_YOUR INSTRUCTIONS_. Reproduce as a numbered list the lines of the records from the line containing "Screen dimensions: 667x376" through the line containing "Action: click(x=539, y=49)", both included, omitting any blank lines.

#### EXCERPTED RECORDS ####

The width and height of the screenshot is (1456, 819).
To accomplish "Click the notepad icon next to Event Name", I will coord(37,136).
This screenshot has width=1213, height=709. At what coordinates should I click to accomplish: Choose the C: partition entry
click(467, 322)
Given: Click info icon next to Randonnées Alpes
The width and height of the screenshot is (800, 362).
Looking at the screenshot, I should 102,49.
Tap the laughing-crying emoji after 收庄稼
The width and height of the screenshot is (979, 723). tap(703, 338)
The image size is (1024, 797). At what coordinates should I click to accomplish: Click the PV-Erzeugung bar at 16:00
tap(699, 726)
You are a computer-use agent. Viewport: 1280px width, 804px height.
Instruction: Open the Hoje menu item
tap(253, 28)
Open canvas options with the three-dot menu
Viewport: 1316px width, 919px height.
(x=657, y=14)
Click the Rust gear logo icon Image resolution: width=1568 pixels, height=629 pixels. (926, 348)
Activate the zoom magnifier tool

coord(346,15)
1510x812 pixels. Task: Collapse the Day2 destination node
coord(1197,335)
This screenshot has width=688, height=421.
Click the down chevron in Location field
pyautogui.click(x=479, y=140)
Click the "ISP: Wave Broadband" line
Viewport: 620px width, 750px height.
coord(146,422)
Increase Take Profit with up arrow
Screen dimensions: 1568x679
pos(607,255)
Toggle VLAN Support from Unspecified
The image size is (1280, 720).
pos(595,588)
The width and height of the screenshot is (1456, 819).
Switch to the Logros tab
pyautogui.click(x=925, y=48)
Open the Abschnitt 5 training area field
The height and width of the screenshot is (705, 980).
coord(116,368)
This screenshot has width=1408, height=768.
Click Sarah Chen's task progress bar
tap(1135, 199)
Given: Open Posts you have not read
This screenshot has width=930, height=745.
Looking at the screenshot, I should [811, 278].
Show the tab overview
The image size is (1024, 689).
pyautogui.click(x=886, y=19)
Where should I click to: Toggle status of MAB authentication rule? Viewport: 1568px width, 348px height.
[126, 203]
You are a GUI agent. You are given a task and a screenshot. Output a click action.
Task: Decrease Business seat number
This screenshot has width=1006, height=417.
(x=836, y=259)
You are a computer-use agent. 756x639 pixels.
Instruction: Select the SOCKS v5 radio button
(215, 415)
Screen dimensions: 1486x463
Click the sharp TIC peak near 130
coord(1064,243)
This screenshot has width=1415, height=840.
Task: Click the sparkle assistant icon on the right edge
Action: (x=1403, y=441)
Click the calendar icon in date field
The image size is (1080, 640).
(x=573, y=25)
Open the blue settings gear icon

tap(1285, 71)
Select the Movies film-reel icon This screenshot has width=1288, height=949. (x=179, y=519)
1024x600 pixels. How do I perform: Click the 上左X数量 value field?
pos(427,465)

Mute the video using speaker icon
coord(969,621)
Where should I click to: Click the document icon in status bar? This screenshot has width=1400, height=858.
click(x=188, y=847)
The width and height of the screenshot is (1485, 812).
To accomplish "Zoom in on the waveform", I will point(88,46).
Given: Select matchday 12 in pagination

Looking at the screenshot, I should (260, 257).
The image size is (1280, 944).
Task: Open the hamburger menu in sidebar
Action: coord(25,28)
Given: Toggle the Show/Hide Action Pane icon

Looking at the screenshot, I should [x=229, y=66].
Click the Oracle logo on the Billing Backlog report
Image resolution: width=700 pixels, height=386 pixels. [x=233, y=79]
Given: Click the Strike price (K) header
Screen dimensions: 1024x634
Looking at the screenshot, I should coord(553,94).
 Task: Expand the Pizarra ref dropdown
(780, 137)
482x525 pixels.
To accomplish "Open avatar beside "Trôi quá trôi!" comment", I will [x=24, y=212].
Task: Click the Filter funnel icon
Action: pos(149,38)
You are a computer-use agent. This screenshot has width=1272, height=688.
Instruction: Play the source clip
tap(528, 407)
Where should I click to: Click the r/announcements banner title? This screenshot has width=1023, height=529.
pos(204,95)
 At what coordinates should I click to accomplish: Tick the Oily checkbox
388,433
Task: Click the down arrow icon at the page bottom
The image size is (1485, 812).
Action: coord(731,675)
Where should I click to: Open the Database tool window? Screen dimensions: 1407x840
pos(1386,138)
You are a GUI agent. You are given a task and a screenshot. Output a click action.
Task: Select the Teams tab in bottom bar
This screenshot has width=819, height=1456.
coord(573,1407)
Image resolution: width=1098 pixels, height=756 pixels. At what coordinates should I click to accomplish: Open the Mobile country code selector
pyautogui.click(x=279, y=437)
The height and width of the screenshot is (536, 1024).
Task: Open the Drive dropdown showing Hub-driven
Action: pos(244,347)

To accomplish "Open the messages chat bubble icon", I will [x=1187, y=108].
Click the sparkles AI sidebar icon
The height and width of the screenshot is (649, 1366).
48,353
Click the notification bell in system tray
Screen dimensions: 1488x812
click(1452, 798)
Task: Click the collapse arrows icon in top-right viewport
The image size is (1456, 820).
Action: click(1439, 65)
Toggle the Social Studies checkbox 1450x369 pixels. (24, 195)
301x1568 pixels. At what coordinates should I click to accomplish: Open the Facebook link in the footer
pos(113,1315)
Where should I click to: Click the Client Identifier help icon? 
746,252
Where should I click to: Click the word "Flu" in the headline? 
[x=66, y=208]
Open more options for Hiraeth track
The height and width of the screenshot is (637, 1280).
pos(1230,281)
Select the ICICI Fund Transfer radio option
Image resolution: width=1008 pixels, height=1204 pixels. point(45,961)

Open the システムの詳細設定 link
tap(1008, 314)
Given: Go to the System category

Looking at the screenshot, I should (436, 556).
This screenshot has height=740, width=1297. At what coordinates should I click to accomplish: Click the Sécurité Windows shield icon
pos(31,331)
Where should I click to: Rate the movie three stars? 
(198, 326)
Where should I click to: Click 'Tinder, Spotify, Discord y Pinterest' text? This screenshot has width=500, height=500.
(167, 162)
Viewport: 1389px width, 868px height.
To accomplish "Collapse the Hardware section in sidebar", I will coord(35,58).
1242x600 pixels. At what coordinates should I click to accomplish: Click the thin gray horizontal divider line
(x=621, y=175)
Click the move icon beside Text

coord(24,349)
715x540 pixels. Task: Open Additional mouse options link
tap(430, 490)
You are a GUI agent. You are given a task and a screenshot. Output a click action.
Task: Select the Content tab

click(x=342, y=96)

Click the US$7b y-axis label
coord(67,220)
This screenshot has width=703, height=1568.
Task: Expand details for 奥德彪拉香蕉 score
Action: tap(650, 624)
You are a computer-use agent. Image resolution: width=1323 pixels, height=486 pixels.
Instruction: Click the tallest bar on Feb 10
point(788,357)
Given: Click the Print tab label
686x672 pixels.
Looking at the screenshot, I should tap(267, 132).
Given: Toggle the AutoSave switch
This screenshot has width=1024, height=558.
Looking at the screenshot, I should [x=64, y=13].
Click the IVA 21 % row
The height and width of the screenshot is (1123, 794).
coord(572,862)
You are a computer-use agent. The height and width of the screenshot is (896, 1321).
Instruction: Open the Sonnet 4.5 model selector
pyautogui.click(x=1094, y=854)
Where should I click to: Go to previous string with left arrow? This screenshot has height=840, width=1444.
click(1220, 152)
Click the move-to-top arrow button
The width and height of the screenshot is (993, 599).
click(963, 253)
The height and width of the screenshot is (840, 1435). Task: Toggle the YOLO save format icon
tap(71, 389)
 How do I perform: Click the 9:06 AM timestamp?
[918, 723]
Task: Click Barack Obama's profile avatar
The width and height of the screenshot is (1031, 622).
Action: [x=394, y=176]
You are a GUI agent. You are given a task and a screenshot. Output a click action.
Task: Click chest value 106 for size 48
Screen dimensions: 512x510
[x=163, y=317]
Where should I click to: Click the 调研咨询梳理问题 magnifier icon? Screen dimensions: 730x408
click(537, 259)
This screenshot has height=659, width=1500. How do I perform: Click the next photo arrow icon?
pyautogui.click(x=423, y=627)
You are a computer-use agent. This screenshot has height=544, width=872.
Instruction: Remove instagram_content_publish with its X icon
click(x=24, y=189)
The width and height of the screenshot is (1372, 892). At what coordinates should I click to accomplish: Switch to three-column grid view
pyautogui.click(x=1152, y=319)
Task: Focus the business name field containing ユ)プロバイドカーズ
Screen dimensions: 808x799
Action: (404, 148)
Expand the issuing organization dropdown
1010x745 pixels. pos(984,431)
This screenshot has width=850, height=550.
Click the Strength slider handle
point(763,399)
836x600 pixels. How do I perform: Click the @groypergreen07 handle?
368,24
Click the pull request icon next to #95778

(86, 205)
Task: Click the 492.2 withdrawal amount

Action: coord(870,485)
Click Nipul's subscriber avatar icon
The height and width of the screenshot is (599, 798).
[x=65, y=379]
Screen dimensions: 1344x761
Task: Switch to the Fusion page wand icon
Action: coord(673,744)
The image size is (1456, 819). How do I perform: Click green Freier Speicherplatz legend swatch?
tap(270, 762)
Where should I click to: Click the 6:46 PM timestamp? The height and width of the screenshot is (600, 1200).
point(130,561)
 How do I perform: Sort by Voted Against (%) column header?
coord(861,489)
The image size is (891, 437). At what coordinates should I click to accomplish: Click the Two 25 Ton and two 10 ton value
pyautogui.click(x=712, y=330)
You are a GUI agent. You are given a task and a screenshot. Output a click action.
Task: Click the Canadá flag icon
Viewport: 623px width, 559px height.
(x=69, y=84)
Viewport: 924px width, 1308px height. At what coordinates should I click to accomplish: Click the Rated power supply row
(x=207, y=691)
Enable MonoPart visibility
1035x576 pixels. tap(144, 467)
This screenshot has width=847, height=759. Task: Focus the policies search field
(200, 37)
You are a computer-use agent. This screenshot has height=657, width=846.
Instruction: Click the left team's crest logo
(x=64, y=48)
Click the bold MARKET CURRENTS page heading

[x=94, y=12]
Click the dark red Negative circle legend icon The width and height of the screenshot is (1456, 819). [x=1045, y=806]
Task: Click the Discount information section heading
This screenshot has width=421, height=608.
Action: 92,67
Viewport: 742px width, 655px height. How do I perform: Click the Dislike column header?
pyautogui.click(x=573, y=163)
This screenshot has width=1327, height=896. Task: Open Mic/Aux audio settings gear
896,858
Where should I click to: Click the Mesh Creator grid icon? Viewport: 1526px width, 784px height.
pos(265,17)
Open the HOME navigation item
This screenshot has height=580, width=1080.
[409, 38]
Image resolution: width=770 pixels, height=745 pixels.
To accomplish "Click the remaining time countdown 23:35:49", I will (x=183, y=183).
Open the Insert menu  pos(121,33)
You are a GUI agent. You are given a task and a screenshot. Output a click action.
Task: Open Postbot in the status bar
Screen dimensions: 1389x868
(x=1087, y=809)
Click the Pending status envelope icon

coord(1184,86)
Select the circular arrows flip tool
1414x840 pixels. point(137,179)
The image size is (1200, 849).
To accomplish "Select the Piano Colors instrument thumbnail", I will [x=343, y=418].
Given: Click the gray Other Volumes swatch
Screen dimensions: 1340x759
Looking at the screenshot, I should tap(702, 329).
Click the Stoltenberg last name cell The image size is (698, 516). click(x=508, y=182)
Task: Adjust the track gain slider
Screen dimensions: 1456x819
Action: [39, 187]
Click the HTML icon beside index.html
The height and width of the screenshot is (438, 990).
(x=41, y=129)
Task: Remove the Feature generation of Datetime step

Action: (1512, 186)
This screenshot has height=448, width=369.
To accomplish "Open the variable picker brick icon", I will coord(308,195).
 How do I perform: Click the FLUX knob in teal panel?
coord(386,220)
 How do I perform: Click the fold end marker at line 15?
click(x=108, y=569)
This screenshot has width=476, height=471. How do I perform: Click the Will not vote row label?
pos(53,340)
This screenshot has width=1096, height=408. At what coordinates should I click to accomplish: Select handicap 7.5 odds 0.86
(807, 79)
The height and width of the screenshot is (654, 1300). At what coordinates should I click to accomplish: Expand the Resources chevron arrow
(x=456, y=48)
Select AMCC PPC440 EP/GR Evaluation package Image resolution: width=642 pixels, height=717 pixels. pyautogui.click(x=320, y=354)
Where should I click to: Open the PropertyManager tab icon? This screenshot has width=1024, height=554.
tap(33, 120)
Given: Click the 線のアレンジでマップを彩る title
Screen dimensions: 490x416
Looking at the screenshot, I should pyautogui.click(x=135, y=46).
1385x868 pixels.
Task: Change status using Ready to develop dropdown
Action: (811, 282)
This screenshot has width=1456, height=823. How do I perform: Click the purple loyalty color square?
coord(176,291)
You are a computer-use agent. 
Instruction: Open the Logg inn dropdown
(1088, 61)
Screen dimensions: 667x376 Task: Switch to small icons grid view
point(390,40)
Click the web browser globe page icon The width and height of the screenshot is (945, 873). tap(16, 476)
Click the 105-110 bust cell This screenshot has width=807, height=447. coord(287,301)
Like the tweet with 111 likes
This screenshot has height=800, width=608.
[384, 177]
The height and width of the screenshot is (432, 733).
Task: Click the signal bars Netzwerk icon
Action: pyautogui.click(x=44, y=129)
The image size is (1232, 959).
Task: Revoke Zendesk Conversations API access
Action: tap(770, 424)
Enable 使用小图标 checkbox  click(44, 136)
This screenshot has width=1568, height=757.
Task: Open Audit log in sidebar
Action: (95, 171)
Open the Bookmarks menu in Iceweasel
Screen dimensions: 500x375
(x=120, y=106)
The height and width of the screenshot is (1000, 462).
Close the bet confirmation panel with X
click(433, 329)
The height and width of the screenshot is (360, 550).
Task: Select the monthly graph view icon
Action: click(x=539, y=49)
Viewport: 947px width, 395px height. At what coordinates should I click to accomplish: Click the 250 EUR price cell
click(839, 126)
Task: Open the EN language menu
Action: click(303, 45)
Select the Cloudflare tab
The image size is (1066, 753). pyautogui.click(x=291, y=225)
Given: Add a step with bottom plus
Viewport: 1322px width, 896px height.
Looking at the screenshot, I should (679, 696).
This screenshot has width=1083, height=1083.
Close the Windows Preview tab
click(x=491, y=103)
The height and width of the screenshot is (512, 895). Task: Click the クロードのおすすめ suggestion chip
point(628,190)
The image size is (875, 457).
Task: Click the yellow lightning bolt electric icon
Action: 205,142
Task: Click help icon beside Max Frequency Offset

####

_COMPLETED TASK_.
1. Screen dimensions: 667x376 Task: Switch to small icons grid view
2. point(390,40)
3. Click the web browser globe page icon The width and height of the screenshot is (945, 873). tap(16, 476)
4. Click the 105-110 bust cell This screenshot has width=807, height=447. coord(287,301)
5. Like the tweet with 111 likes
6. This screenshot has height=800, width=608.
7. [384, 177]
8. The height and width of the screenshot is (432, 733).
9. Task: Click the signal bars Netzwerk icon
10. Action: pyautogui.click(x=44, y=129)
11. The image size is (1232, 959).
12. Task: Revoke Zendesk Conversations API access
13. Action: tap(770, 424)
14. Enable 使用小图标 checkbox  click(44, 136)
15. This screenshot has width=1568, height=757.
16. Task: Open Audit log in sidebar
17. Action: (95, 171)
18. Open the Bookmarks menu in Iceweasel
19. Screen dimensions: 500x375
20. (x=120, y=106)
21. The height and width of the screenshot is (1000, 462).
22. Close the bet confirmation panel with X
23. click(433, 329)
24. The height and width of the screenshot is (360, 550).
25. Task: Select the monthly graph view icon
26. Action: click(x=539, y=49)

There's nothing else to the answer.